We end our first season chatting with Santi Suarez-Ordoñez and Ashley Wilson, who along with their third co-founder, Moiz Virani, founded Momentum.io, an AI sales platform. They initially crossed paths at their previous startup, Sauce Labs. We start the conversation by talking about their background, the Momentum founding story, and most notably, the dynamics of being married to their work and each other!

Sales call summaries are core to their platform. This is an evolving space, so we discuss how it’s changed over the past few years and how Momentum was positioned for success once the AI boom began—leveraging their established expertise as new companies emerge every day. Santi touches on Momentum’s transition from AI assistance to make sales reps more efficient to AI-driven automation. This was made possible once they had enough usage to train their custom models.

Ashley goes into the impacts automation has had on revenue organizations and processes, and her predictions on the future of the sales tech stack. One big trend she sees is the increased importance of qualitative data, such as call summaries and notes, in driving forecasting, training, and key business decisions.

I hope you enjoy this episode!


* 4:50 – Timing your disruption

* 10:18 – The future of revenue

* 26:14 – Importance of qualitative insights

* 33:49 – Implementing AI into your org structure

Highlighted Excerpts:

SANTI: When GPT models starting entering the scene, we started really realizing AI is now hitting that point in which it can meet expectations and it can deliver legitimate value. And what has been more transformative for us is we have transitioned from using automation to help humans do a work that they always did a little more effectively to using automation to just let AI go lose and do the work itself.

SANTI: When it comes to timing on this disruption, we were lucky enough to be at the exact right time. I think there’s a curve of companies. You have the companies that were built well before this transformation, and they are built on different ways of thinking and to power of different types of workflows, and they have a certain inertia and a customer base, and a product roadmap that makes it really challenging for them to fully adapt.

And then on the other side of the spectrum, you have the brand new companies that are getting built. Exclusively with AI on site, but they’re just getting started right now. The benefit of companies like Momentum is we had a couple of years in the market, and had built a foundation of automation and integration.

We had a customer base and all of a sudden AI comes in as a perfect drop in and you are three kilometers ahead on the trend, but you were very able to tack and take advantage of it day one. So we feel very lucky and privileged to have been at just the right time at the right place.

[Data below]
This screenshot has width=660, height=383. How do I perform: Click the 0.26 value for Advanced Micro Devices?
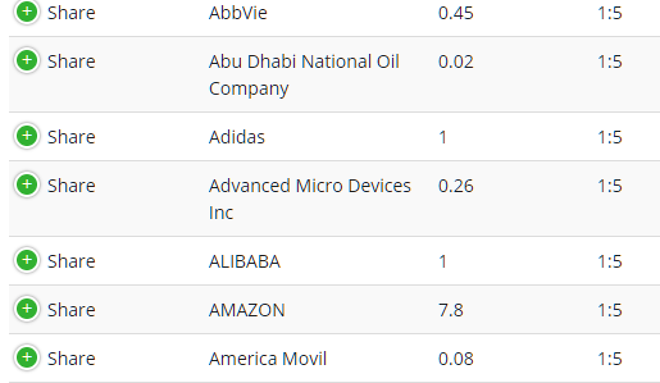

[Things to do]
1: Condense the paragraph of the Momentum episode notes that begins "Sales call summaries are core" into a shorter version or a list that keeps its main facts.
2: In the Momentum episode notes, substitute "shift" for "disruption" and write out the passage between "SANTI: When it" and "to fully adapt.", inclusive.
3: Continue the Momentum episode notes past their last sentence.

[Answers by item number]
1:
- Sales call summaries are central to Momentum's platform.
- The space keeps evolving. The conversation covers how it has changed in recent years and how Momentum was positioned to succeed when the AI boom began, drawing on its established expertise while new companies emerge every day.
- Santi describes Momentum's move from AI assistance that made sales reps more efficient to AI-driven automation. That shift became possible once the company had enough usage to train its custom models.

2:
SANTI: When it comes to timing on this shift, we were lucky enough to be at the exact right time. I think there’s a curve of companies. You have the companies that were built well before this transformation, and they are built on different ways of thinking and to power of different types of workflows, and they have a certain inertia and a customer base, and a product roadmap that makes it really challenging for them to fully adapt.

3:
GAURAV: So being early, but not too early is the Goldilocks formula. Can you quantify the three kilometers ahead in terms of customer traction?

ASHLEY: What we’re seeing is just the velocity of customers coming in, seeing Momentum, and saying they want to do a POC. That’s just going a lot faster than before, because everyone’s really hungry for bringing AI into the sales process.

It’s an exciting kind of growth time for us, and we’re ending the year super strong. And I think what’s interesting about our customer base is we have public companies with a thousand plus reps using Momentum. And then we have state stage startups with three reps using it.

And depending on where you are, you can get a lot of value out of this. And the smaller stage companies build on top of Momentum and kind of embed Momentum in the process so that AI and automation just become part of how they do sales. And then on the public company side, you’re getting kind of the mandate from the top down of saying, Okay, how do we leverage AI? Where are we going to bring it in? And what’s been cool is those companies are equally open and ready to embrace this software.

GAURAV: Let’s talk big picture, what does the revenue organization look like five years from now?

ASHLEY: Our hope is that for reps in particular, [there’s an] end to a lot of these manual tasks. And a lot of the manual admin work that they’ve had to do is taken care of for them. Today we’re seeing it in terms of automatically extracting insights and pushing them to the CRM without them having to do anything. Maybe they’re just editing it to make sure that the right fields are getting filled out. But our hope is that in five years, reps are really able to get on a call like I’m doing with you right now—I’m listening, I’m making eye contact, I’m talking to you. But I’m not furiously taking notes, I’m not thinking about what I’m going to have to do after this call. So that’s, that’s something that I think we’re going to see more of.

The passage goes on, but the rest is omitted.